▶ Exercise set
• a. In the rpki-client disk load post below, answer each question on its own line, marked (i), (ii), (iii) as shown:
(i) Which OpenBSD version is listed?
(ii) How long does rpki-client usually run on the author's own box?
(iii) About how many small files does the RPKI cache in /var/cache/rpki-client hold?
• b. Could you restate word for word the part of the rpki-client post that begins at the words "This morning, i" and stops after "100% disk utilization."?
• c. How would this sentence from the rpki-client post read in German: "Similarly of course, rpki-client should not run for half an hour, constantly hogging the system’s disks."

▶ Excerpt provided
__________________________________________________

OpenBSD version: 7.1
Arch:            Any
NSFP:            Uhm...

So… last thing about making things ping was RPKI. Since then, my little project grew ‘a bit’. One thing that growth entails is that I now have a couple of user VMs running on my infrastructure to enable some people doing stupid things with Inter-netting and OpenBSD of their own.

A morning oddity

This morning, i noticed that two of my virtualization hosts have been ‘rather busy’ over the past couple of days. At least when looking at the disks (here, an image for one of them):

Graph of disk utilization for a system, showing hourly peaks to 100% disk utilization.

The odd thing is, that while the disk seems to be loaded preeeeetty well, and that roughly once every hour (for at least half an hour), there seems to be not that much traffic going through the disks…

Finding the culprit

A quick discussion with the person in charge of the VMs creating all that disk-load quickly revealed that they are running OpenBSD as a BGP enabled router… and of course do the right thing running rpki-client once an hour. Similarly of course, rpki-client should not run for half an hour, constantly hogging the system’s disks. A look at my own box running rpki-client (and then sharing it to the rest of my AS, which imports it via a small script) shows that rpki-client usually runs in 5-6 minutes:

/usr/sbin/rpki-client  313.63s user 28.96s system 102% cpu 5:33.53 total

On a test-VM i setup in the meantime, though, rpki-client happily took around half an hour (the same as on the user’s VM), while continuously loading the disk with 2-3MB/s of traffic:

/usr/sbin/rpki-client  938.80s user 379.48s system 75% cpu 29:16.84 total

Well, turns out, first downloading a lot of RPKI data, and then validating it, creates a rather specific load pattern, which can be rather nasty (in different ways for different storage). If we look at the RPKI cache in /var/cache/rpki-client, we are looking at roughly 230k small files spread over a rather large set of directories.

__________________________________________________

▶ Excerpted records
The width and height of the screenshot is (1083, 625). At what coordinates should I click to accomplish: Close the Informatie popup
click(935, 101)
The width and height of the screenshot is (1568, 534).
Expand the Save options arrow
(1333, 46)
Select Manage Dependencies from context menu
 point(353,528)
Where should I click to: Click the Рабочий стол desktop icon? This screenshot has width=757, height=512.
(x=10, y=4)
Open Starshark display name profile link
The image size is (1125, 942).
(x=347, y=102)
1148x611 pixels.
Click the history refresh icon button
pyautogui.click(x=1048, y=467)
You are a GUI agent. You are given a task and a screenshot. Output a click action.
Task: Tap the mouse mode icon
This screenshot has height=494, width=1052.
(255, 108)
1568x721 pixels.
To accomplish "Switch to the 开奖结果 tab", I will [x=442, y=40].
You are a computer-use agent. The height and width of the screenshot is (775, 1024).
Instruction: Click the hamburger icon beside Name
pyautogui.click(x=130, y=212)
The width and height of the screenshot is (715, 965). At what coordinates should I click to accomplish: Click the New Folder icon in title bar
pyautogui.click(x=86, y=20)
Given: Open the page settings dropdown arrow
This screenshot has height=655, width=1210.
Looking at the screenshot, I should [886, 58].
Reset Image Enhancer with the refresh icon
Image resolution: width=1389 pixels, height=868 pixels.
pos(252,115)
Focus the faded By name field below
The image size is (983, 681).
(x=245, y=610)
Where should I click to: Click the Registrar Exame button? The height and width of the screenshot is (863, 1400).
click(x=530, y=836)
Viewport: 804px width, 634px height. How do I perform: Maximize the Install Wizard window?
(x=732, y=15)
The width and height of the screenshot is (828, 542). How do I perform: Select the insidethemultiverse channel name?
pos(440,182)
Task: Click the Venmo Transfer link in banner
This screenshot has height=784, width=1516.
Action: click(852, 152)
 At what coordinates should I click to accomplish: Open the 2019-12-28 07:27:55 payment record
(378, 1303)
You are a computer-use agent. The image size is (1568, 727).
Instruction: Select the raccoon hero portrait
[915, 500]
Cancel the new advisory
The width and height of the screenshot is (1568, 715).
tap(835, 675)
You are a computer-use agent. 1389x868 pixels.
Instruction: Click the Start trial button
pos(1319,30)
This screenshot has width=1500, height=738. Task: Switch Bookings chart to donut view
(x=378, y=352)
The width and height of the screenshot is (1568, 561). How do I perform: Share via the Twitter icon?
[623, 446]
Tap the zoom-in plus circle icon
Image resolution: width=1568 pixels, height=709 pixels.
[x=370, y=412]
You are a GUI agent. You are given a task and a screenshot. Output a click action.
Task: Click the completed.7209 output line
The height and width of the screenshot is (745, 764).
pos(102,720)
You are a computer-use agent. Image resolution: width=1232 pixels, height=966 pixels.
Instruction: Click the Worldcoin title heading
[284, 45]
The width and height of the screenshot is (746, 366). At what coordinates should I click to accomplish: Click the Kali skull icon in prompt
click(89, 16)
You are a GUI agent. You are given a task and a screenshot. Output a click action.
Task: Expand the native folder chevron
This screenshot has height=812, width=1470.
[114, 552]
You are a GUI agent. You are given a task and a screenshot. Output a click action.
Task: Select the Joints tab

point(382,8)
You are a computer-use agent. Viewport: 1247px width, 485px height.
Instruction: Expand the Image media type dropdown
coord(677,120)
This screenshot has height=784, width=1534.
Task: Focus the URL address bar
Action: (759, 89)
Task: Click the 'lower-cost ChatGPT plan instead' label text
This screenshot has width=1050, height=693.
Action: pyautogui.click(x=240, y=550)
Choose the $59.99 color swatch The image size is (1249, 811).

__________________________________________________

▶ Per-task outputs
• a.
(i) 7.1
(ii) 5-6 minutes
(iii) Roughly 230k

• b.
This morning, i noticed that two of my virtualization hosts have been ‘rather busy’ over the past couple of days. At least when looking at the disks (here, an image for one of them):

Graph of disk utilization for a system, showing hourly peaks to 100% disk utilization.

• c. Ebenso sollte rpki-client natürlich nicht eine halbe Stunde lang laufen und dabei ständig die Festplatten des Systems in Beschlag nehmen.